Unfortunately, or at least boringly, he wanted to talk about My Troubles. Again. I didn’t want to, and I told him that nicely. He insisted. He said it was the most interesting part of the story. I gave in, ungraciously. I’m really tired of Jarvo and the Eagles shirt, Immigration and getting deported, and the Italians. Well, I mean I love the Italians. I just don’t want to talk about all that business anymore to strangers. Especially on the radio. So, like, don’t ask me again.
Radio Wey – don’t get excited; they have, like, twelve listeners – offered me my own radio show. Jon, the presenter, had read the blog and thought my Adventures in England would make a cute, humorous show, especially the mix-ups with British vs. American terminology.
We had one on the show, on the air. Sarah mentioned the ‘Tomato Turkey’ we would be serving, and I kinda went “Huh? ‘Tomato turkey???”
“Yes” she said seriously, “The menu you emailed me; Turkey in tomato sauce.”
“Um… Sarah, it said ‘Tom’ Turkey’. It means a boy turkey. A girl turkey is a ‘hen’ turkey” I hastened to explain.

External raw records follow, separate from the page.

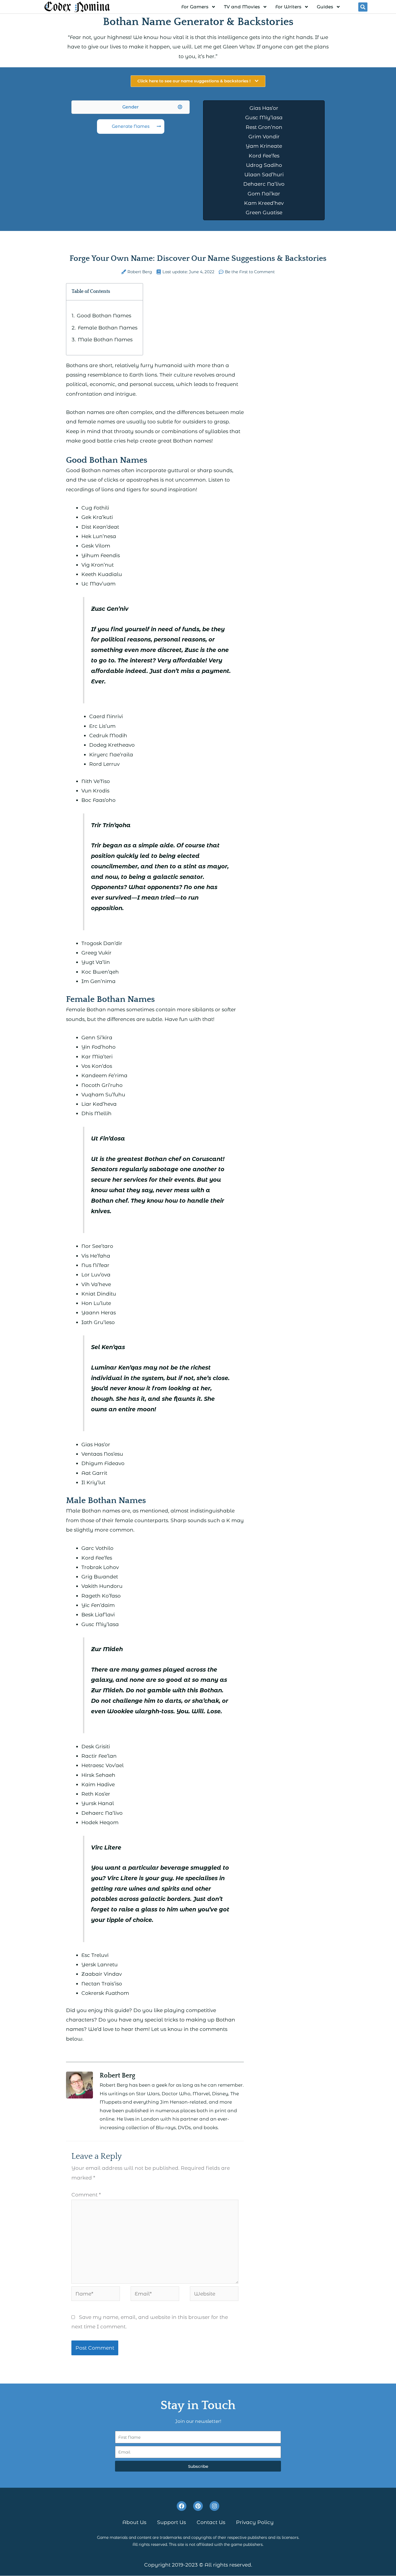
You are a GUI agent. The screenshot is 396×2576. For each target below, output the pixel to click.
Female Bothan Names (107, 328)
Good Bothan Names (104, 316)
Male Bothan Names (105, 339)
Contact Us (211, 2522)
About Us (134, 2522)
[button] (362, 7)
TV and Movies (242, 6)
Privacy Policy (255, 2522)
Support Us (171, 2522)
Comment (86, 2195)
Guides (325, 6)
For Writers (288, 6)
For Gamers (195, 6)
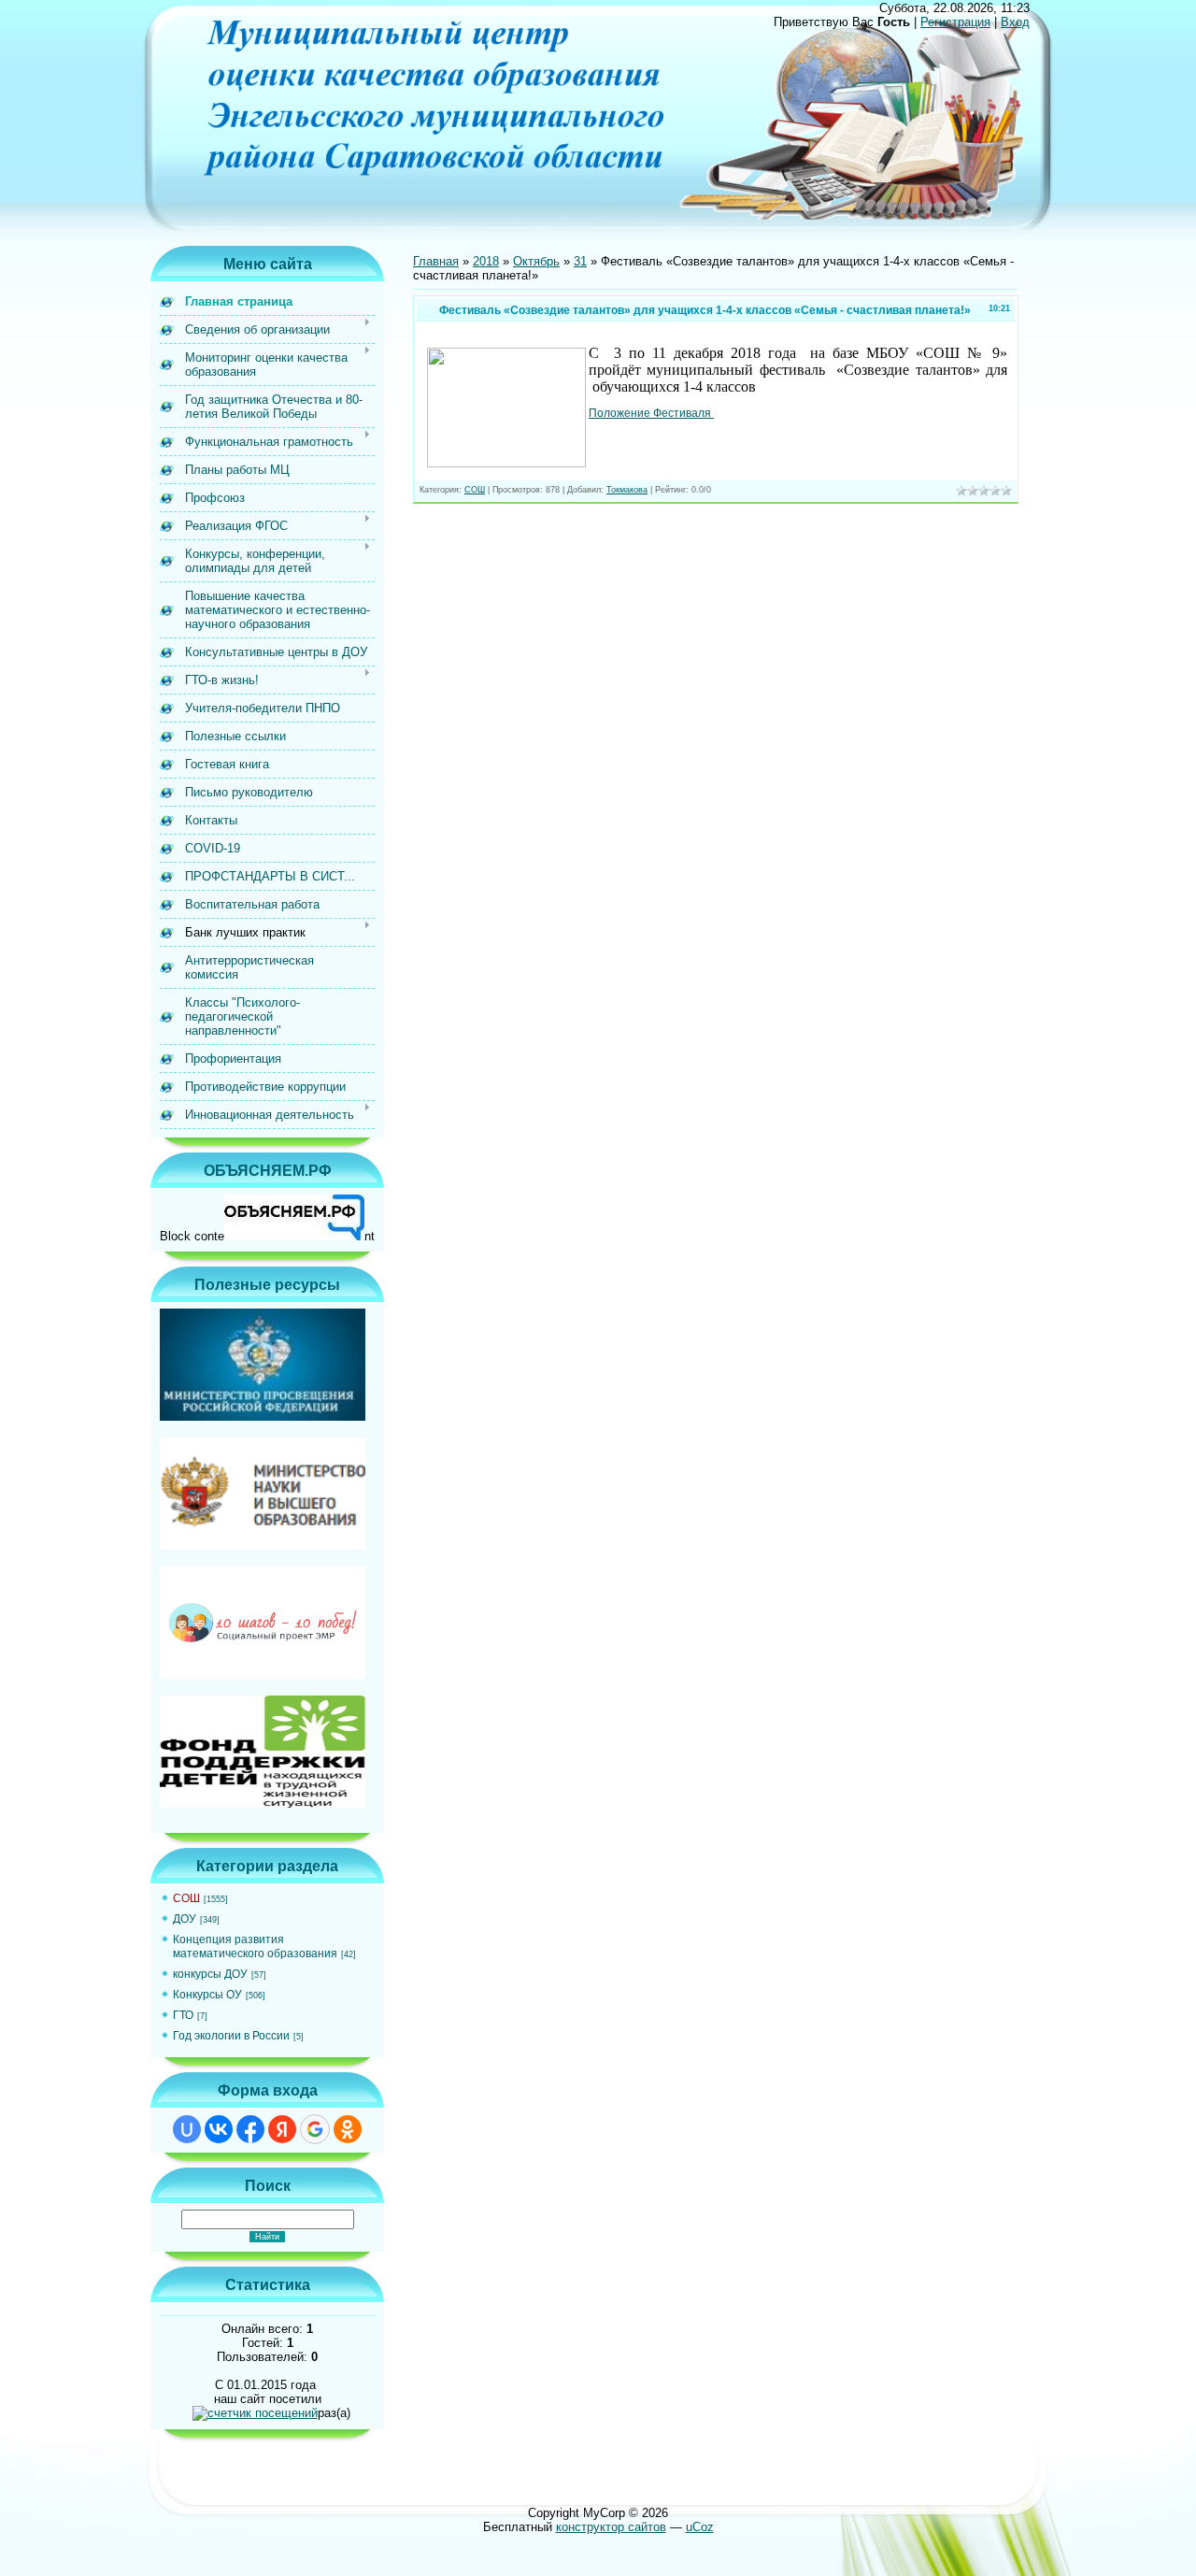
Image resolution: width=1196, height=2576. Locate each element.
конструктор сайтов (611, 2527)
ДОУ (184, 1918)
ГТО (183, 2015)
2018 (486, 261)
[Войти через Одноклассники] (348, 2129)
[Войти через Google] (315, 2129)
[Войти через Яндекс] (282, 2129)
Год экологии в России (231, 2035)
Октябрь (536, 261)
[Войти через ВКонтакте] (219, 2129)
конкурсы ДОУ (210, 1974)
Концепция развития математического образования (255, 1946)
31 (580, 261)
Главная (436, 261)
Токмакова (627, 489)
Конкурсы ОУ (207, 1994)
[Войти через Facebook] (250, 2129)
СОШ (186, 1898)
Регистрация (955, 22)
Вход (1015, 22)
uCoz (700, 2527)
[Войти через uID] (187, 2129)
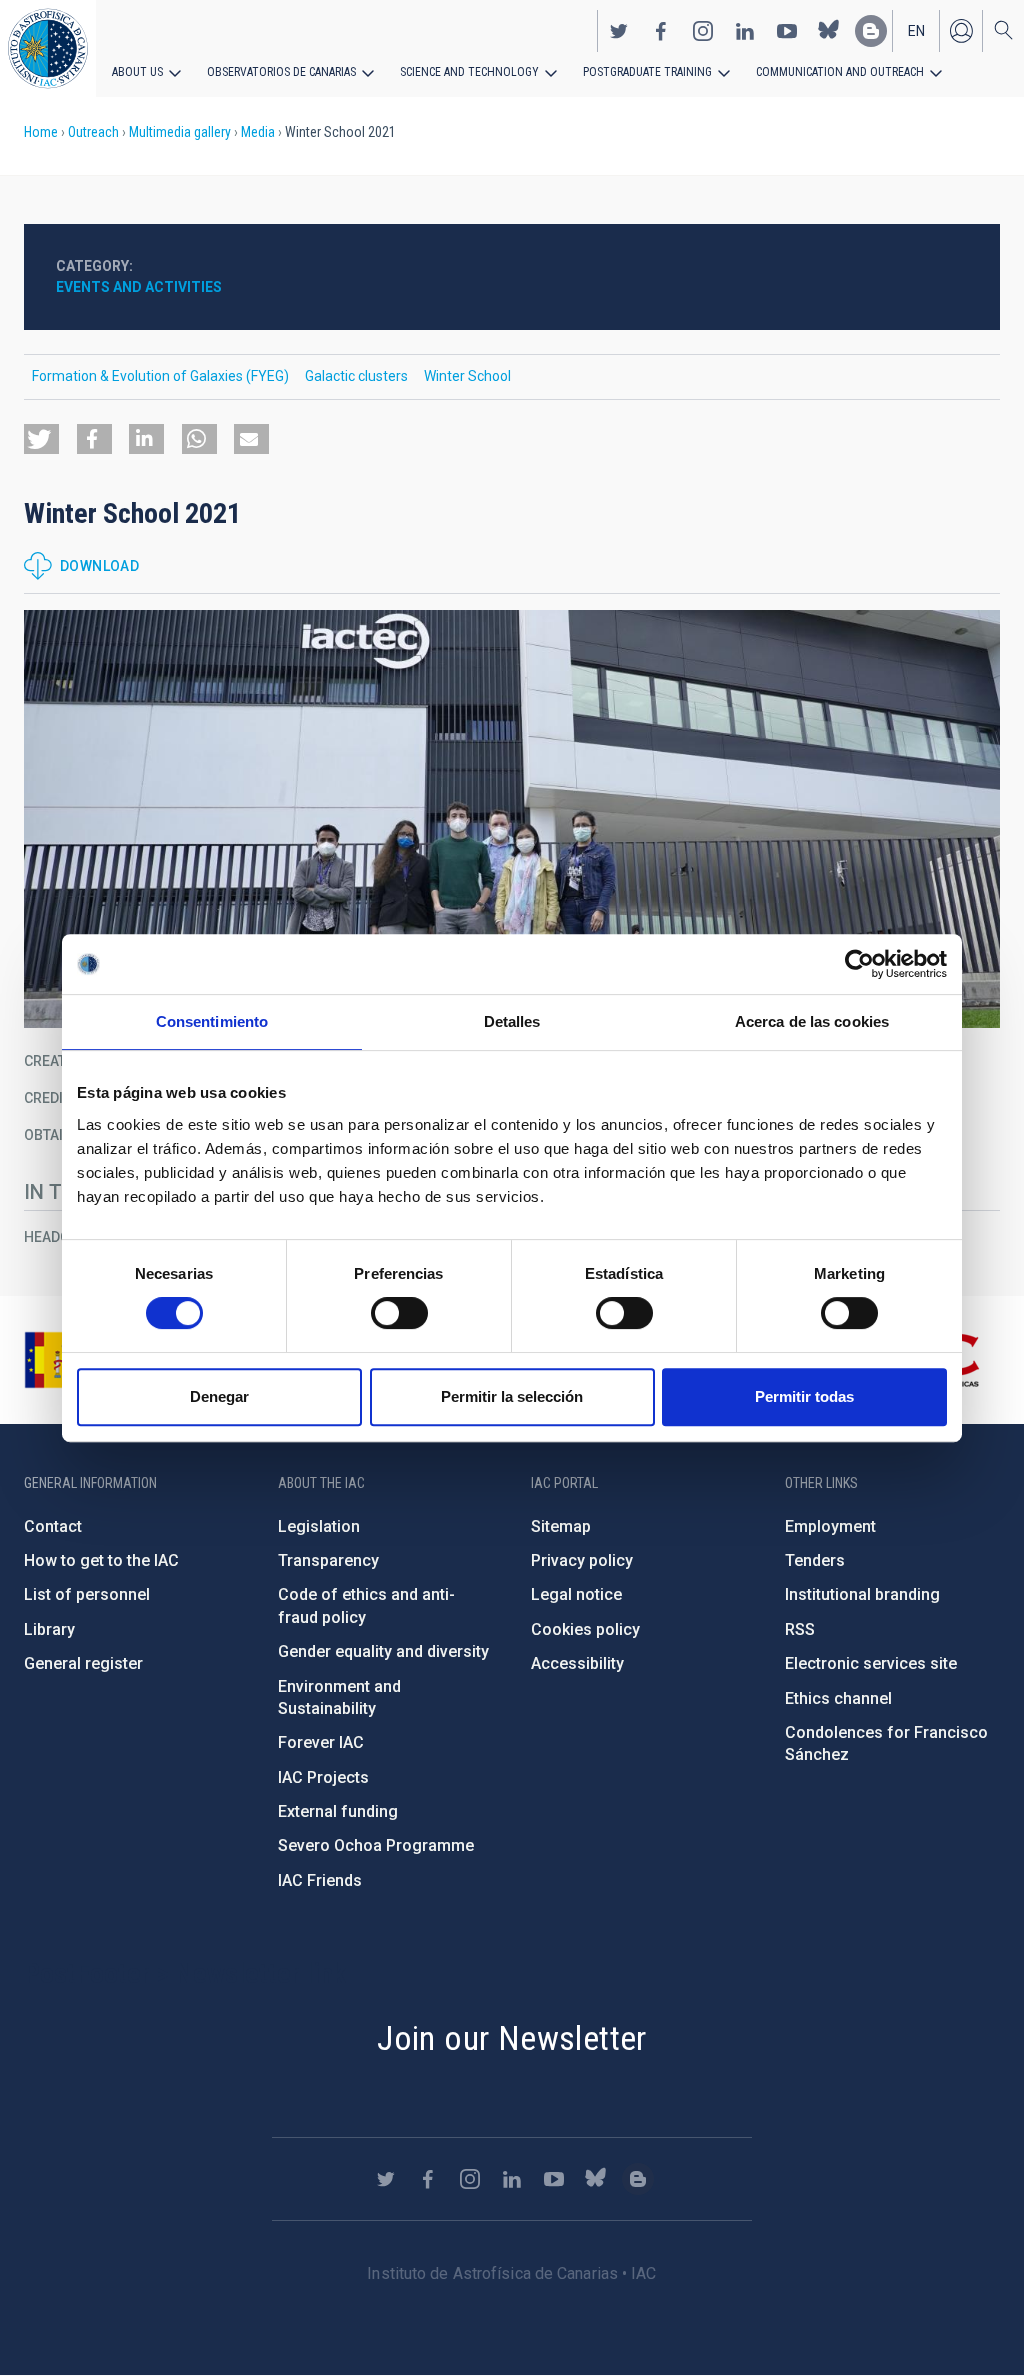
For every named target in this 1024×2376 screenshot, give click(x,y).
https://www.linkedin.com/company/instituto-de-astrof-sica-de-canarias (745, 31)
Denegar (219, 1396)
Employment (830, 1526)
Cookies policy (585, 1629)
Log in (961, 31)
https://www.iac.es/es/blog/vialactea (871, 31)
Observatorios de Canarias (281, 72)
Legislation (319, 1526)
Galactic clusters (356, 376)
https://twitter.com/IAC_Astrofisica (619, 31)
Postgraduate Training (647, 72)
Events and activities (139, 287)
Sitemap (561, 1526)
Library (49, 1629)
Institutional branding (862, 1594)
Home (41, 132)
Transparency (328, 1560)
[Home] (48, 48)
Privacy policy (582, 1560)
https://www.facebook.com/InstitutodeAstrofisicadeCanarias (661, 31)
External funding (338, 1811)
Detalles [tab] (512, 1021)
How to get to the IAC (101, 1560)
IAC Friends (320, 1880)
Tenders (815, 1560)
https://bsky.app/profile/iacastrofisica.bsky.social (829, 31)
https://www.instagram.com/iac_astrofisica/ (703, 31)
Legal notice (576, 1594)
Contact (53, 1526)
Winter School (467, 376)
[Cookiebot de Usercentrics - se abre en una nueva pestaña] (859, 964)
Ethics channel (838, 1698)
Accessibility (577, 1663)
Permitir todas (804, 1396)
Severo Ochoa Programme (376, 1845)
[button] (41, 439)
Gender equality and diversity (383, 1651)
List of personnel (87, 1594)
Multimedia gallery (180, 132)
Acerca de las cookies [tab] (812, 1021)
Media (258, 132)
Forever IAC (321, 1742)
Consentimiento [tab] (212, 1021)
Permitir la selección (512, 1396)
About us (137, 72)
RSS (800, 1629)
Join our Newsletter (512, 2038)
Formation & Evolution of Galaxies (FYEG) (160, 376)
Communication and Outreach (840, 72)
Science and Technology (469, 72)
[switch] (399, 1313)
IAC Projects (323, 1777)
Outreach (93, 132)
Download (99, 566)
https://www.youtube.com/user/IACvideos (787, 31)
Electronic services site (871, 1663)
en (916, 31)
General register (83, 1663)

Maybe that’s why ticket sales weren’t wonderful. Who the hell puts tomato sauce on turkey? Yuck.
Blogger’s Disclaimer: While it is true that my family, being Italian, always served a pasta course on Thanksgiving, never mind the sixteen side dishes entirely comprised of carbohydrates and saturated fat with the damned turkey, we never, ever let the gravy (tomato sauce) get up close and personal with the bird.
“Besides” I added, always needing to get the last word, “It said ‘Tom’ not ‘tomato’.”
Not to be outdone, Sarah countered with “But that’s how you abbreviate ‘tomato’”.
“No. No. Noooo” I replied. “Not where I come from. Where I come from we abbreviate ‘tomato’ as ‘tomato’. When we mean tomato, we just use the whole bloody word: ‘tomato’. It’s, like, four extra letters.”
Of course, what made this exchange even funnier was that Sarah was saying ‘Toe-Mah-Toe’ and I was saying ‘Ta-May-Toe’. Yeah, just like that song Irish Lad keeps singing to me. Thank some Divine Being (politically correct, generic, don’t piss off anybody name for you-know-who) we didn’t discuss the sweet Poe-tay-Toes or any of my many, many vacations in the Car-ib-be-in.
Anyhow, the Producer thought my blog was clever and funny, too. “Gee, I guess he doesn’t know Janette or Somebody” I thought. Yeah. It was another cheap shot.
I declined their kind offer, of course. I have enough trouble making the time to write the damned thing as it is, let alone go regurgitate it on the airwaves in Surrey. They said they’d like to invite me on the show from time to time just to ‘chat’.
Last night, I had a date with Tom. Am I allowed to say that? We had dinner at Il Ponte again, which has become ‘our’ Italian Restaurant. I made a passing reference to Billy Joel, prompting himself to start singing it, in the restaurant. This set us off on nattering about ‘diners’, ‘waterbeds’, and ‘Sears Roebuck & Co’. (Pinkie would have loved Sears.)
And being serious for a moment, this is one of the quirks I adore about Tom. His mind is so quick, and our conversations go off into so many interesting directions. After we did ‘Italian Restaurant’ and Christie Brinkley’s well publicized love life to death, we got onto the USS Arizona and Japanese tourists. See what I mean?
Appendix 1 – This blog was not intended to offend any citizens of Japan, even if they have ever been on vacation in Hawaii.
Appendix 2 – I like tomatoes, however you pronounce it. They’re so …. Round…. And squishy. Unless they’re Jersey ones; I don’t like Jersey tomatoes; they’re too juicy. However, no tomatoes got their feelings bruised during the production of this blog.
Appendix 3 – I hate, loath and despise the Cowboys, as does everyone with class. I’m glad they lost. Ditto Notre Dame. Sue me.
Appendix 4, relative to Appendix 2 – Further clarifying the issue of the origins of the red items under discussion, perhaps ‘don’t like’ is too strong an emotion. Please edit that to read: ‘do not prefer the tomatoes grown in the Garden State, although I will graciously eat them without comment if they are served by the hostess.